**EXERCISE GOAL:**
Format the part of the data below that opens with the line containing "パスワードとログイン (23, 671)" and closes with the line containing "Jordan 1 (122, 547)" as a Markdown table. Use the columns Row and Line, give only those lines, and omit any blank ones.

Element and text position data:

►

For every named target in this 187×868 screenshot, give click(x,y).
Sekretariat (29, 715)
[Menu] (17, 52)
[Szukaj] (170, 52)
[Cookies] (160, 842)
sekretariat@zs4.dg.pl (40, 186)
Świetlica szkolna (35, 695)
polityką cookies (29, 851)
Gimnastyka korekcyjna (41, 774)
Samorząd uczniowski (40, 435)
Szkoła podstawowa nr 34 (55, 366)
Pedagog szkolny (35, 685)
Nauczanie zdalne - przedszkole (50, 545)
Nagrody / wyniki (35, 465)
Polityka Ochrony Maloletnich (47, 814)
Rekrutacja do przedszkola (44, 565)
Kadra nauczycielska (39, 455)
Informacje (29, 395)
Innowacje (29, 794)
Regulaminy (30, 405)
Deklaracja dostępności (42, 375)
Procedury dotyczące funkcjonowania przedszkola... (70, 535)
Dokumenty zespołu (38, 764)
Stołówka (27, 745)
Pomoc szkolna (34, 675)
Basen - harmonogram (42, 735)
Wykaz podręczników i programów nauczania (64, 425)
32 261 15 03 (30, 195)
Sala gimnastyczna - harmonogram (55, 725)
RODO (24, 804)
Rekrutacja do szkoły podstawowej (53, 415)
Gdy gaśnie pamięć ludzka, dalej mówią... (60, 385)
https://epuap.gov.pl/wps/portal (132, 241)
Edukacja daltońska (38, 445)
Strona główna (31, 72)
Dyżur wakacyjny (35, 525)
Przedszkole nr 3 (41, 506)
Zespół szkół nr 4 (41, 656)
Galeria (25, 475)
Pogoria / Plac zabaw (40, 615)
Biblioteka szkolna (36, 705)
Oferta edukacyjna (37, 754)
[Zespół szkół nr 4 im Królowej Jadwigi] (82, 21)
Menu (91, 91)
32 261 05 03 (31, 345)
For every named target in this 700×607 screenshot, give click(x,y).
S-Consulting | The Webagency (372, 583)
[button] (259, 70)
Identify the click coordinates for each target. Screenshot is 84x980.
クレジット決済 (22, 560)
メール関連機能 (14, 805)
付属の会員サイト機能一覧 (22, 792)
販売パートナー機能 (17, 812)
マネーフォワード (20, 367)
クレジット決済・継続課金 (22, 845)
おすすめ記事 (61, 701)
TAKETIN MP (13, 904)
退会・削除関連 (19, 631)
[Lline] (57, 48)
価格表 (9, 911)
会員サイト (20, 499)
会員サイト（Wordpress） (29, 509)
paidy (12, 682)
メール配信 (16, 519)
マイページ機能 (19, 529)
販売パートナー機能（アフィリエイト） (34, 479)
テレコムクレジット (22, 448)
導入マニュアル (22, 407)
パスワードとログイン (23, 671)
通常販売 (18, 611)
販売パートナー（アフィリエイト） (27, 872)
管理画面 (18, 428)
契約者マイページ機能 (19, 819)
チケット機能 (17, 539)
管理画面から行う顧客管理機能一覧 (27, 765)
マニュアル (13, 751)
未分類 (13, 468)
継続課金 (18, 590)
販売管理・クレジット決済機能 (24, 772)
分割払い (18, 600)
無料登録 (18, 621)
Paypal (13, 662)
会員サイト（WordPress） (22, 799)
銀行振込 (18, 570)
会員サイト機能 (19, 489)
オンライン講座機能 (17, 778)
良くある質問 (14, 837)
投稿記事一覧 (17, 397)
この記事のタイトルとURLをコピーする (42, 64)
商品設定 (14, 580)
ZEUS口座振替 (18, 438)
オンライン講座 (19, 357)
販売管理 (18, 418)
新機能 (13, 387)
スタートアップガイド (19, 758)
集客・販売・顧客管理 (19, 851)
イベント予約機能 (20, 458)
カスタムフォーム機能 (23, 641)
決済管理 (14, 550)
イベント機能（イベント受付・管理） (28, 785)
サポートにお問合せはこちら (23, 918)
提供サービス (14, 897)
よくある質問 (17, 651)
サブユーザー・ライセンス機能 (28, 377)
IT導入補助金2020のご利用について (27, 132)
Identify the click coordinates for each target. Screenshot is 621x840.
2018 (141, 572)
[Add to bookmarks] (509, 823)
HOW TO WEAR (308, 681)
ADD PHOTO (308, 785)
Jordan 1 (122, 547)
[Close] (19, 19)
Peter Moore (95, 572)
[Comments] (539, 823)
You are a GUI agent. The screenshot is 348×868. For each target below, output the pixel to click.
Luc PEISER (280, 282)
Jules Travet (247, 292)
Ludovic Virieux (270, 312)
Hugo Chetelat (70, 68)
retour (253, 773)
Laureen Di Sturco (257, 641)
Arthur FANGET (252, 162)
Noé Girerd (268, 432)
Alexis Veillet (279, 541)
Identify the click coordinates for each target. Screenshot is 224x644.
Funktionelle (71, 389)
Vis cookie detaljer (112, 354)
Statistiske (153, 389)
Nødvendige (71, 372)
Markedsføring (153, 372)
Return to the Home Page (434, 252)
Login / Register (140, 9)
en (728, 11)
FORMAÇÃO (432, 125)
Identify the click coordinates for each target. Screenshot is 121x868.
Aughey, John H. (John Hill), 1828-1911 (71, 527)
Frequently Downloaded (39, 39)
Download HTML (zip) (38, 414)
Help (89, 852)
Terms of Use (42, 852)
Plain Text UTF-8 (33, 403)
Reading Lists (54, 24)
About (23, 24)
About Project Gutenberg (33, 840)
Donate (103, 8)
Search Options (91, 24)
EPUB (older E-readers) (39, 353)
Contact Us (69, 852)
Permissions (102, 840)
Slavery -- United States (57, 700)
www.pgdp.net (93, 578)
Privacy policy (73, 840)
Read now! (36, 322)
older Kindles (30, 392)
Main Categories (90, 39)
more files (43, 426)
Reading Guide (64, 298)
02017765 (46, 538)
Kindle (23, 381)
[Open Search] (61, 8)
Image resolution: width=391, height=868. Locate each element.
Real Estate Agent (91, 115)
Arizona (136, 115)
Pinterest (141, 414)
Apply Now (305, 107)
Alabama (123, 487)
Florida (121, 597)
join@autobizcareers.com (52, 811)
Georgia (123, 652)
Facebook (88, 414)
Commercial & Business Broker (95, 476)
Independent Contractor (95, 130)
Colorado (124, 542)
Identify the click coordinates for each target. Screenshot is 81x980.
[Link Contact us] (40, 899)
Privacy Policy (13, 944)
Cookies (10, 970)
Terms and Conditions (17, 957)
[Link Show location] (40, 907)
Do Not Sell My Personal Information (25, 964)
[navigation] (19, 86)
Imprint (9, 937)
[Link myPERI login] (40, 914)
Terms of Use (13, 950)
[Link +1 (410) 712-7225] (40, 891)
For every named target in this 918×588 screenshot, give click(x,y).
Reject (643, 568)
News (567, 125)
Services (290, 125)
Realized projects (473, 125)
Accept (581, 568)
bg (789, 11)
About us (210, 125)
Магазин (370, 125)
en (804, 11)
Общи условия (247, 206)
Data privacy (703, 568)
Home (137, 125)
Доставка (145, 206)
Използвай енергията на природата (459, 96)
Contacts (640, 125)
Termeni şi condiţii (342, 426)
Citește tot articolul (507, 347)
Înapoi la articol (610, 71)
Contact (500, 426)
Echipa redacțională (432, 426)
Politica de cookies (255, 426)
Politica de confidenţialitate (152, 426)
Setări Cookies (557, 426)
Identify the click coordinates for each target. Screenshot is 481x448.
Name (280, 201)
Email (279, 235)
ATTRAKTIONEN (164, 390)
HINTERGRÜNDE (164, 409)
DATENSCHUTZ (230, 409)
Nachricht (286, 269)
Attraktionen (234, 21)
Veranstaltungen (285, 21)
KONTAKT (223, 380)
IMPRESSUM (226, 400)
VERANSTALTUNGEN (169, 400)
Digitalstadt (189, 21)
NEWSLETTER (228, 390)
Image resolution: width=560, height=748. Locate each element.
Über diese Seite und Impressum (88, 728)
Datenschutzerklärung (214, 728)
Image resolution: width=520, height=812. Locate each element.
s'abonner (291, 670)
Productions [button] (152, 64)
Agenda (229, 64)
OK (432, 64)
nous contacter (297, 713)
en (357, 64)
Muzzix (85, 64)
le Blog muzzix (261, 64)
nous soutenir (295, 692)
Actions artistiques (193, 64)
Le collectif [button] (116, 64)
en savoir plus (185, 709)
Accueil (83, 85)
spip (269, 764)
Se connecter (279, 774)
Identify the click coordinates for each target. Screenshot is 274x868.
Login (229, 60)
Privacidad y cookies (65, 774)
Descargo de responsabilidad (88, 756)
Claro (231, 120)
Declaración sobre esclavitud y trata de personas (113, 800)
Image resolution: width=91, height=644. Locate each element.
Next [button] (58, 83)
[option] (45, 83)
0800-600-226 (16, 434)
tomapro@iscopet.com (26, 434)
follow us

◄

**RESPONSE:**
| Row | Line |
|---|---|
| 1 | パスワードとログイン (23, 671) |
| 2 | 通常販売 (18, 611) |
| 3 | 販売パートナー（アフィリエイト） (27, 872) |
| 4 | 管理画面 (18, 428) |
| 5 | 契約者マイページ機能 (19, 819) |
| 6 | チケット機能 (17, 539) |
| 7 | 管理画面から行う顧客管理機能一覧 (27, 765) |
| 8 | マニュアル (13, 751) |
| 9 | 未分類 (13, 468) |
| 10 | 継続課金 (18, 590) |
| 11 | 販売管理・クレジット決済機能 (24, 772) |
| 12 | 分割払い (18, 600) |
| 13 | 無料登録 (18, 621) |
| 14 | Paypal (13, 662) |
| 15 | 会員サイト（WordPress） (22, 799) |
| 16 | 銀行振込 (18, 570) |
| 17 | 会員サイト機能 (19, 489) |
| 18 | オンライン講座機能 (17, 778) |
| 19 | 良くある質問 (14, 837) |
| 20 | 投稿記事一覧 (17, 397) |
| 21 | この記事のタイトルとURLをコピーする (42, 64) |
| 22 | 商品設定 (14, 580) |
| 23 | ZEUS口座振替 (18, 438) |
| 24 | オンライン講座 (19, 357) |
| 25 | 販売管理 (18, 418) |
| 26 | 新機能 (13, 387) |
| 27 | スタートアップガイド (19, 758) |
| 28 | 集客・販売・顧客管理 (19, 851) |
| 29 | イベント予約機能 (20, 458) |
| 30 | カスタムフォーム機能 (23, 641) |
| 31 | 決済管理 (14, 550) |
| 32 | イベント機能（イベント受付・管理） (28, 785) |
| 33 | サポートにお問合せはこちら (23, 918) |
| 34 | 提供サービス (14, 897) |
| 35 | よくある質問 (17, 651) |
| 36 | サブユーザー・ライセンス機能 (28, 377) |
| 37 | IT導入補助金2020のご利用について (27, 132) |
| 38 | Identify the click coordinates for each target. Screenshot is 621x840. |
| 39 | 2018 (141, 572) |
| 40 | [Add to bookmarks] (509, 823) |
| 41 | HOW TO WEAR (308, 681) |
| 42 | ADD PHOTO (308, 785) |
| 43 | Jordan 1 (122, 547) |